PROBLEM STATEMENT: Return all lines from the entries below in which the word "Type" is present.

Dataset excerpts
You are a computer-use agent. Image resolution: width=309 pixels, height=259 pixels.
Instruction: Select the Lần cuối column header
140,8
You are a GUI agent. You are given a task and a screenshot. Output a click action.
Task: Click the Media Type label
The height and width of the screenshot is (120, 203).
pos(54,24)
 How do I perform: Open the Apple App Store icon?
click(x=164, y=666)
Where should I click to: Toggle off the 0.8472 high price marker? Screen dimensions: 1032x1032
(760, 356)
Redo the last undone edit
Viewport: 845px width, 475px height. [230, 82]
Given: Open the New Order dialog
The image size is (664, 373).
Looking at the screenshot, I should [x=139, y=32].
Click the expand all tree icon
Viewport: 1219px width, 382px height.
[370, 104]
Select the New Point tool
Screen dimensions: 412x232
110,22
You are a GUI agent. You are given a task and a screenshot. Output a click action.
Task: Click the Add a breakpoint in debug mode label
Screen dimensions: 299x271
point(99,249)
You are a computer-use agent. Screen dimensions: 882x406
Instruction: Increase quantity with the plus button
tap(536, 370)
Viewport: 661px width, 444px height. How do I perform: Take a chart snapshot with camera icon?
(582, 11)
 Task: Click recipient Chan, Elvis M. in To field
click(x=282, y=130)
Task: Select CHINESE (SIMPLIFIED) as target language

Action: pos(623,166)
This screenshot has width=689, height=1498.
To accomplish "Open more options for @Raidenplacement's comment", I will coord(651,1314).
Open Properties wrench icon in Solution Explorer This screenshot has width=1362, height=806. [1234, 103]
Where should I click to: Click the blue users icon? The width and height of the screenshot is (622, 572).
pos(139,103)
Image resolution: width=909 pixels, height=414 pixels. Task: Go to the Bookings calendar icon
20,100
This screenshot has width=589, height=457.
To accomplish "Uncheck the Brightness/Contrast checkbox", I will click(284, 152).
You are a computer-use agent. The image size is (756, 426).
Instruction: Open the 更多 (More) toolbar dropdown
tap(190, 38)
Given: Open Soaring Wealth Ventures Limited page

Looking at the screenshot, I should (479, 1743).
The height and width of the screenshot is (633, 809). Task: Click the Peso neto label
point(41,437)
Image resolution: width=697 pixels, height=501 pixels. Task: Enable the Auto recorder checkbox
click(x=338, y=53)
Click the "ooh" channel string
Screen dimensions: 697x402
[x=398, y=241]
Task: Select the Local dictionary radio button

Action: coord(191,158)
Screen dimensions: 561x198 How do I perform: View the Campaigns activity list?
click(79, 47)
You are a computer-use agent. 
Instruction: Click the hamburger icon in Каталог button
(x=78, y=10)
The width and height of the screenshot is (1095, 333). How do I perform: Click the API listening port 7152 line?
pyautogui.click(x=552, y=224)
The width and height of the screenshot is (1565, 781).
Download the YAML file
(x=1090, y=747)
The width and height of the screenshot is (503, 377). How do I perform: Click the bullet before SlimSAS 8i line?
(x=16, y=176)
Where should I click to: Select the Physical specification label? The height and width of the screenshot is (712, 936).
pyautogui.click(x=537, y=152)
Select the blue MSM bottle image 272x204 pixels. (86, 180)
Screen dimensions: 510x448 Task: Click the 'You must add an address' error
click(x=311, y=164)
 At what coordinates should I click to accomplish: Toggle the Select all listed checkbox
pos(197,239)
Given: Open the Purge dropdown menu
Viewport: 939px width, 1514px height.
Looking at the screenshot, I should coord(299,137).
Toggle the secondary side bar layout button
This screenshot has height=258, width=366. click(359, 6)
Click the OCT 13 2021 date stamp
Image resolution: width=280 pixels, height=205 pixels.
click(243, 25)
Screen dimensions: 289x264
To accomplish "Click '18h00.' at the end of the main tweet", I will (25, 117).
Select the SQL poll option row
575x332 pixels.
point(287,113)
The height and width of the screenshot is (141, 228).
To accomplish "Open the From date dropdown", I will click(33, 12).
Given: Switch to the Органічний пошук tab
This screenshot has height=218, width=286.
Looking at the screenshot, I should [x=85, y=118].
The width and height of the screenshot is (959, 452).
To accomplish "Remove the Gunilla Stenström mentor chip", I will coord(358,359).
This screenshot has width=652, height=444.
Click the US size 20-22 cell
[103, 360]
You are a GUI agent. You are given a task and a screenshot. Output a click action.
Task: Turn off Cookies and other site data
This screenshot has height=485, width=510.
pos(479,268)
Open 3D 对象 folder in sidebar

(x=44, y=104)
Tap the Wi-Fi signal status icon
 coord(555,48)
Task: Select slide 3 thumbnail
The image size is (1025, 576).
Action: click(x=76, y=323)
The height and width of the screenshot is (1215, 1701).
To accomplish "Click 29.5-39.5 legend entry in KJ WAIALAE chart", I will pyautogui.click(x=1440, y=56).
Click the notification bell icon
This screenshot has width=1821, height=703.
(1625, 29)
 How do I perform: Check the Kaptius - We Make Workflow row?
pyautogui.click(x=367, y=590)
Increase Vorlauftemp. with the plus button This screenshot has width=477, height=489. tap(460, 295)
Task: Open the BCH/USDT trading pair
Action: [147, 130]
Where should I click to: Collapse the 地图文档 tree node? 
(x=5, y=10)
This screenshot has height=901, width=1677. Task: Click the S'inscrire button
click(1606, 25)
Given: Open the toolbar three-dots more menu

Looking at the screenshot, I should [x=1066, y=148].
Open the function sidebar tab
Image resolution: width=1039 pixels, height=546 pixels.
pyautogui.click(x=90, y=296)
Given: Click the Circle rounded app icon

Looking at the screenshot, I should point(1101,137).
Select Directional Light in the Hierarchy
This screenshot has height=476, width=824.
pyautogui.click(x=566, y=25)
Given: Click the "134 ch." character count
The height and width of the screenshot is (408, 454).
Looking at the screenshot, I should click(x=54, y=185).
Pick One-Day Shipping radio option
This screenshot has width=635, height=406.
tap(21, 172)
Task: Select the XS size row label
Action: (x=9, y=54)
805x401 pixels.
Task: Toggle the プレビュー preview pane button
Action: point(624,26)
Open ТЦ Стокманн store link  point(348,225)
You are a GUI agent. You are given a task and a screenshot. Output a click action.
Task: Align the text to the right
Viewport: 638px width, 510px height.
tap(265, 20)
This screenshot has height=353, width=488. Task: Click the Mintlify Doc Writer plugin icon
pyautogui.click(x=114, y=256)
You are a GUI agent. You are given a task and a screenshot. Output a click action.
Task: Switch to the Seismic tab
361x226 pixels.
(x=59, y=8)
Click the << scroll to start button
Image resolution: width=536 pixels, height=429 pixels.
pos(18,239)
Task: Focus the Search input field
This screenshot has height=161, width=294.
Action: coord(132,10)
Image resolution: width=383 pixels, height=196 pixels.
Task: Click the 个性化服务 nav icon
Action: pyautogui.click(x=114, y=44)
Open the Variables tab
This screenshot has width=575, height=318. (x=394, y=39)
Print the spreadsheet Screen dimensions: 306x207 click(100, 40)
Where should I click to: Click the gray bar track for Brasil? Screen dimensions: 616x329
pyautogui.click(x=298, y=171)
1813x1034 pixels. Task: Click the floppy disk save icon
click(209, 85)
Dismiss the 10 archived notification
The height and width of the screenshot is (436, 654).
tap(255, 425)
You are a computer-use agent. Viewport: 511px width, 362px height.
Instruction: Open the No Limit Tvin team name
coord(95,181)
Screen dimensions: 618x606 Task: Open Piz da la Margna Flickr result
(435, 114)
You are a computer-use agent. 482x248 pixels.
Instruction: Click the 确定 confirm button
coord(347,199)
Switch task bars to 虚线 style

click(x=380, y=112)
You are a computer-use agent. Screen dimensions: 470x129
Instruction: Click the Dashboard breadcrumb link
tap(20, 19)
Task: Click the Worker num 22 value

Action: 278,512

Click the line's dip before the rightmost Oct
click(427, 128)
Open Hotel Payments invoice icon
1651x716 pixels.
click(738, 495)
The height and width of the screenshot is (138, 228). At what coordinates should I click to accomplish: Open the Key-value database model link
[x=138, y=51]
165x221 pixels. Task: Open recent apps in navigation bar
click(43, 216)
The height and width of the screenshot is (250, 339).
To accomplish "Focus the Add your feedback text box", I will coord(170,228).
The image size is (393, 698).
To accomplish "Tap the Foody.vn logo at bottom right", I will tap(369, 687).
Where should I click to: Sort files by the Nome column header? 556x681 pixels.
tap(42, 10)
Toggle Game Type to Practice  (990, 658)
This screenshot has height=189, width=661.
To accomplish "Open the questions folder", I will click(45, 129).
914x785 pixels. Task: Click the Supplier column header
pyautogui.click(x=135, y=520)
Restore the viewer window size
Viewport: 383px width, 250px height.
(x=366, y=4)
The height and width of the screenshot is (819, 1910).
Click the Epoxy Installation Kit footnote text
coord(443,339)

WRITTEN RESPONSE:
Task: Click the Media Type label
Toggle Game Type to Practice  (990, 658)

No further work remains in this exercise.